Simply qualifying for Medicaid is not enough if after your death your family will have to repay the state for every penny of benefits they paid on your behalf during your lifetime. There must be some planning techniques you can implement, right? Any “secrets” to avoid that harsh rule? Let’s take a look at some…

First, in states where the recovery of benefits paid (“estate recovery”) is only made through a claim against your estate (so-called “probate-only states”), all you need to make sure is that the Medicaid beneficiary has No succession inheritance at death. Thus, the beneficiary should only have assets in the form of POD, TOD, co-ownership with right of survival, life annuity, etc. This is similar to “sequence avoidance” techniques, except that you cannot use a living trust: Any asset held in the name of a living trust will be a “countable” asset for Medicaid purposes, even if it would normally be “uncountable” if it were No in the trust.

For example, you can title a car in joint name with a child So the car would be titled “Mary Smith and John Smith, JTWROS”. John is Mary’s son, and upon Mary’s death, sole title to the car automatically passes to him outside of the estate. “JTWROS” stands for “joint tenants with right of survivorship.” (Be sure to check your state’s motor vehicle titling rules to make sure this will work in your state!) Since a car of any value is exempt during Mary’s lifetime, it’s protected during her lifetime and escapes recovery of the estate after his death.

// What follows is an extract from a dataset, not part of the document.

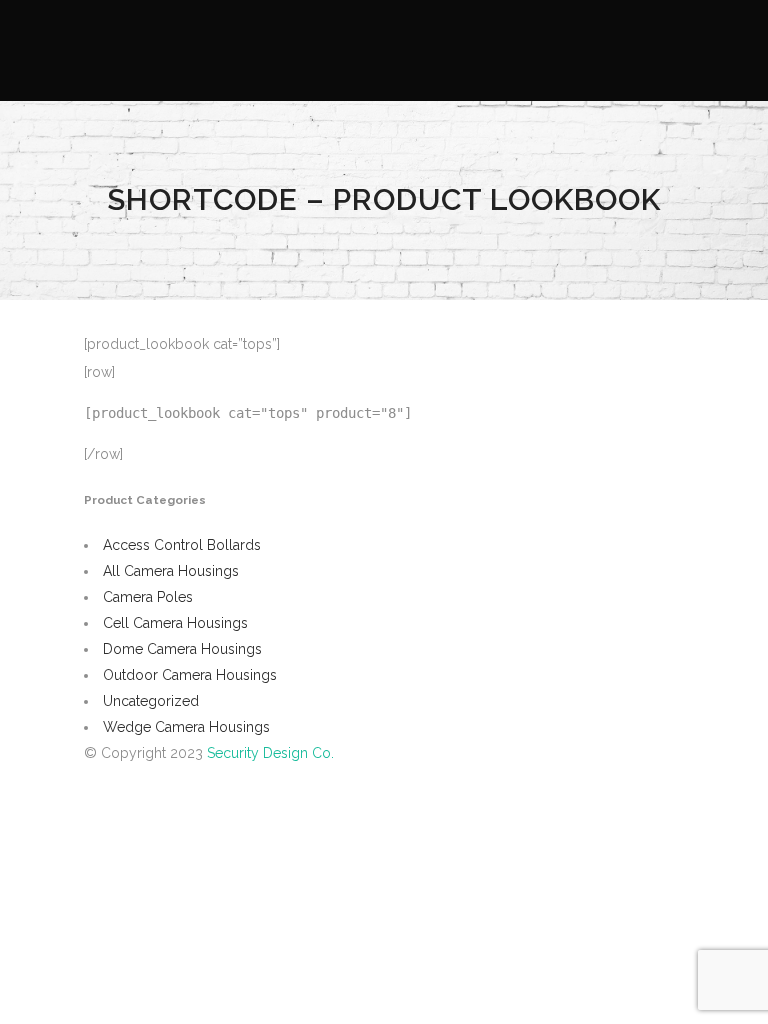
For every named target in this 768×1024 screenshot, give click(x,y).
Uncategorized (151, 701)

You can even take the same approach for your home. Since a Medicaid recipient’s home is typically exempt for their lifetime (up to $500,000 in estate value), it is only upon the beneficiary’s death that there is a problem. So, to prevent the house from being included in the parents’ estate, once again you can title the house as JTRWOS. CAUTION: Adding someone else’s name to the deed is a gift of an interest in the house, effective as of the date of the deed! Therefore, when Mary asks her attorney to add her son John’s name to the deed, she has just donated 50% of the house to him. Although gift tax is rarely an issue, it should be considered. More importantly, however, this is a Medicaid disqualifying transfer, with a large penalty attached. If Mary wants to go down this path, she may not be able to apply for Medicaid to five years after she signs the deed.

Also, What happens if Juan is sued or divorced? Mary may still think of the entire house as “hers,” but the creditor or divorcing spouse will consider 50% ownership of the house to be John’s asset, and could be subject to attack. Mary may find herself on the street if the house has to be sold to satisfy the judgment or divorce settlement.

Some states allow adding another person to the deed by giving them less than 50%, which could reduce the amount of the gift, but that is something only your attorney can determine for you. Sometimes the rule for real estate law differs from the rule for Medicaid purposes. So, a word to the wise: make sure the attorney doing the new deed for you is up to date on the effect it will have on your Medicaid eligibility!

In my other articles on this topic, we will look at other ways to plan for estate recovery.